One wonders, if extinction was due to climatic change, why Madagascar extinctions were not coincident with those of Africa 220 miles off its coast, and those of Australia were not coincident with New Zealand extinctions; and why European and Ukrainian mammoths became extinct 13,000 years B.P. while in North America they survived another 2000 years. Previous great extinction waves had affected plants and small animals as well as large animals, but the late Pleistocene extinctions are concentrated on the large gregarious herding, or slow moving, animals—the ideal prey of human hunters. Such large genera are also the animals that are slower growing, have longer gestation periods, require longer periods of maternal care, and live longer. Consequently they were more vulnerable to hunting pressure because reductions in biomass require more time to recover. The theory is bold—some say fanciful.

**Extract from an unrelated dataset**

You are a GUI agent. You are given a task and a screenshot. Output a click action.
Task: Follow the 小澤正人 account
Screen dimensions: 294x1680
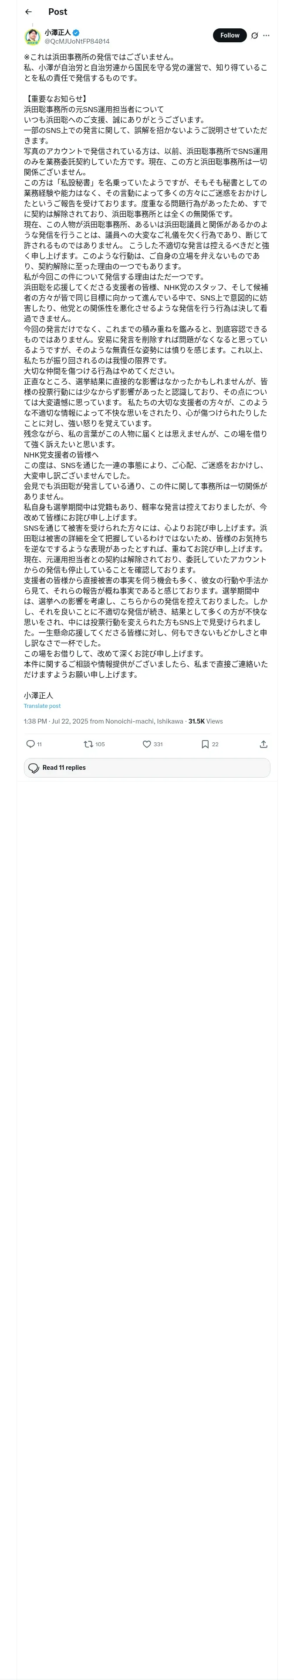tap(229, 35)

A counter argument is that there is little direct evidence of hunting; that Paleolithic peoples “probably” relied on plants. But if the fossil record of hunting is “small,” the fossil evidence of gathering is virtually non-existent.

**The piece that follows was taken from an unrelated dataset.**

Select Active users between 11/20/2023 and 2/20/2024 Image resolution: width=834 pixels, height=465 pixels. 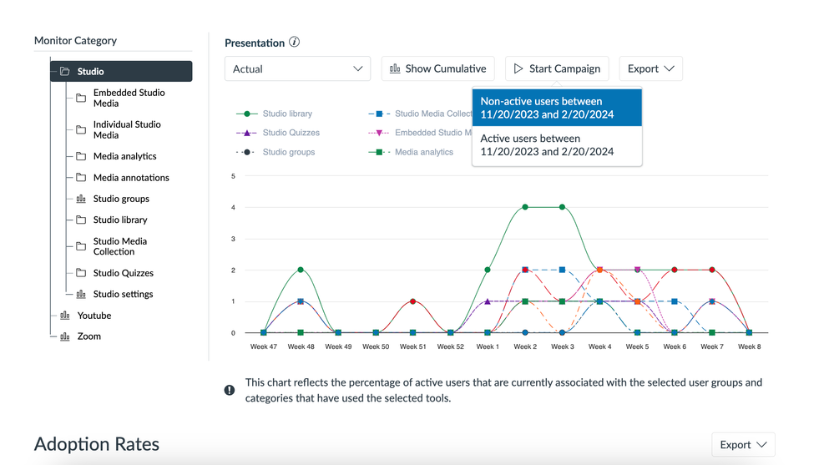(x=556, y=145)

A second counter argument is that there would not have been an incentive to overproduce in excess of immediate needs; that this occurs only in modern exchange
economies. But this argument fails to recognize that in the absence of private property rights, there is no intertemporal incentive to avoid the
kind of waste associated with large kills. What controls the slaughter of domestic cattle is the comparative value of dressed versus live beef. Since no one owned the mammoth, their harvest value (net of hunting cost) contrasted sharply with their zero live procreation value to the individual hunter. A third argument finds it incomprehensible that mere bands of men could have wiped out the great mammoth and two subspecies of bison. It takes a particularly skilled modern rifleman to stop a charging African elephant in time to prevent injury, and extant bison react quickly and violently when they sense danger.   


Such observations may simply tell us that these particular subspecies have survived because they were selected for their successful defensive characteristics. We know nothing of the behavioral properties of extinct species which may have been far more approachable than their surviving relatives. While the African and Indian elephants are both members of the same genus, their fossil similarities fail to inform us that the Indian elephant is docile and easily trained for circus display, while the African elephant is not. No one has successfully domesticated the African zebra; in contrast, the Tarpan horse has been domesticated since ancient times (5000–2500 B.P.). Equus includes horses, asses and zebras—all behaviorally distinct animals.